**Extrait de page:**
>>>
Bréviaire de la dissuasion nucléaire française

« La dissuasion nucléaire est l’expression la plus aboutie de la singularité militaire. »

Général Lecointre

La dissuasion nucléaire s’inscrit dans la logique du temps long. Aujourd’hui, il est nécessaire de se projeter jusqu’en 2040 pour garantir la préservation de la crédibilité de la dissuasion.

Ceci requiert une stratégie de l’État sur l’ensemble du domaine :

  • Intérêts vitaux
  • Planification stratégique
  • Filière d’énergie nucléaire (EDF + propulsion navale)

Une construction sur un cycle long :

  • 8 octobre 1964, première alerte nucléaire sur Mirage IV
  • 1956, opération de Suez : Lettre du maréchal Nicolaï Boulganine à Guy Mollet (5 novembre) faisant état d’un possible réponse nucléaire
  • 1957, commande par la France des Mirage IV
  • 1964/1970, la France a consacré 1% de son PIB à la dissuasion nucléaire (aujourd’hui 0,17% => 0,25% en 2030)
  • 1972, entrée en service de la FOS
  • 1973, entrée en service du Plateau d’Albion

En 2017, la planification de la trajectoire budgétaire a été fixée jusqu’en 2040 et les ressources garanties jusqu’en 2030 : 12,5% des dépenses militaires pour l’agrégat nucléaire sur la base d’un budget de 50 Mds€ par an.

La crédibilité politique, opérationnelle et technologique de la dissuasion française s’articule autour de 5 concepts, qui forment notre grammaire nucléaire :

  • Permanence
  • Stricte suffisance 
  • Intérêts vitaux 
  • Dommages inacceptables
  • Indépendance nationale

Le système repose entièrement sur le Président de la République, en particulier concernant la définition des intérêts vitaux.

D’où l’importance de deux dimensions montrant la détermination de la France à poursuivre sa dissuasion nucléaire :

  • Le discours de chaque Président rappelant les principes de la dissuasion française
  • L’engagement pérenne concernant le niveau d’effort budgétaire

La dissuasion crée une relation très particulière entre le CEMA et le Président de la République.

Lien FAS/FOS : si l’une est supprimée, l’autre sera compromise à moyen terme (retex de l’expérience des Britanniques). De plus, il y a une grande complémentarité qui assure l’efficacité de la dissuasion :

  • La FOS permet une frappe massive (i.e. assurer la crédibilité de la réponse nucléaire).
<<<
**Données fournies:**
>>>
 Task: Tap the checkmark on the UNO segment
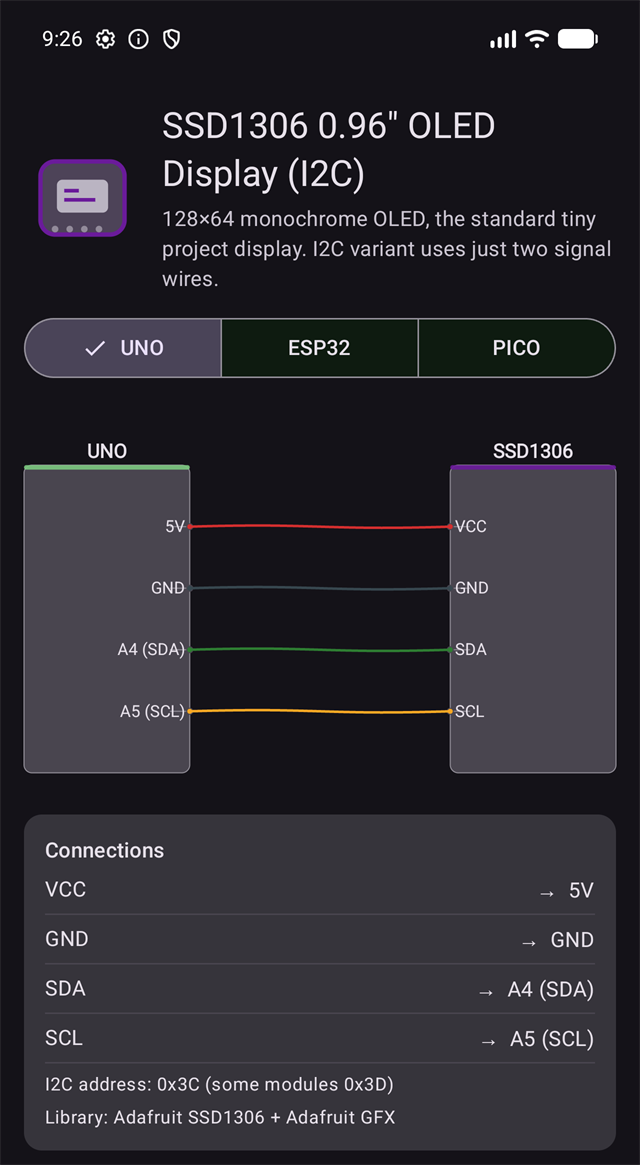click(95, 348)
<<<
**Exercice proposé:**
Selon le bréviaire de la dissuasion nucléaire française, en quelle année le Plateau d'Albion est-il entré en service ? Répondez en une phrase, s'il vous plaît.

**Réponse attendue:**
Le Plateau d'Albion est entré en service en 1973.